Type: Package
Title: GLM-Based Ordination Method
Version: 1.0
Date: 2017-05-13
Author: Michael B. Sohn
Maintainer: Michael B. Sohn <msohn@mail.med.upenn.edu>
Description: A zero-inflated quasi-Poisson factor model to display similarity between samples visually in a low (2 or 3) dimensional space.
License: GPL-2 | GPL-3 [expanded from: GPL (≥ 2)]
NeedsCompilation: no
Packaged: 2017-05-14 00:43:31 UTC; mbsohn
Repository: CRAN
Date/Publication: 2017-05-14 17:30:27 UTC

GLM-Based Ordination Method

Description

preliminary analysis of similarity between samples in a low (2 or 3) dimensional display.

Author(s)

Michael B. Sohn

Maintainer: Michael B. Sohn <msohn@mail.med.upenn.edu>

References

Sohn, M.B. and Li, H. (2017).

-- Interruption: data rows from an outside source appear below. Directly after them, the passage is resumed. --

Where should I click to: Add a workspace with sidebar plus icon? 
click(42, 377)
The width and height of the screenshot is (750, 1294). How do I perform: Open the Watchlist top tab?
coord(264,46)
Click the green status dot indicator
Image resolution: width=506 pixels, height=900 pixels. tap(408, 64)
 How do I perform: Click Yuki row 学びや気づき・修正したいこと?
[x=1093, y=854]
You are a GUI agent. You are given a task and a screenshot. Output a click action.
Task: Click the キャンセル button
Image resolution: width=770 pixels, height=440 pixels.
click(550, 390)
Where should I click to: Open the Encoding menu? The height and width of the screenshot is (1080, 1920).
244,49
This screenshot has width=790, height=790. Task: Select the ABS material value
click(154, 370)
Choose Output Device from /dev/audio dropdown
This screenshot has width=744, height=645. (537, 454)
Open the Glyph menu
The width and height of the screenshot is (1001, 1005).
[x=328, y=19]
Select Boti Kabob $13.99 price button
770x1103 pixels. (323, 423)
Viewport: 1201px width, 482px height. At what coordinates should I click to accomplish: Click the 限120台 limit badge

A GLM-Based Latent Variable Ordination Method for Microbiome Samples (Submitted).

Examples

## Not run: 
# load test data

data(gomms_test_data);

# estimate factor scores
cdat <- as.matrix(gomms_test_data[,-ncol(gomms_test_data)]);
rslt <- gomms(cdat);

# plot estimated factor scores
y <- as.matrix(gomms_test_data$group);
gomms.plot(rslt, y);

## End(Not run)

Probability of a Zero from a Zero State

Description

estimate the probability of a zero from a zero state.

Usage

Qqpois(cdat, eta.hat, mu.hat, dispersion)

Arguments

cdat

count Data.

eta.hat

estimated proportion of zeros from a zero state.

mu.hat

estimated mean count.

dispersion

estimated values for dispersion.

Value

estimated probability of a zero from a zero state.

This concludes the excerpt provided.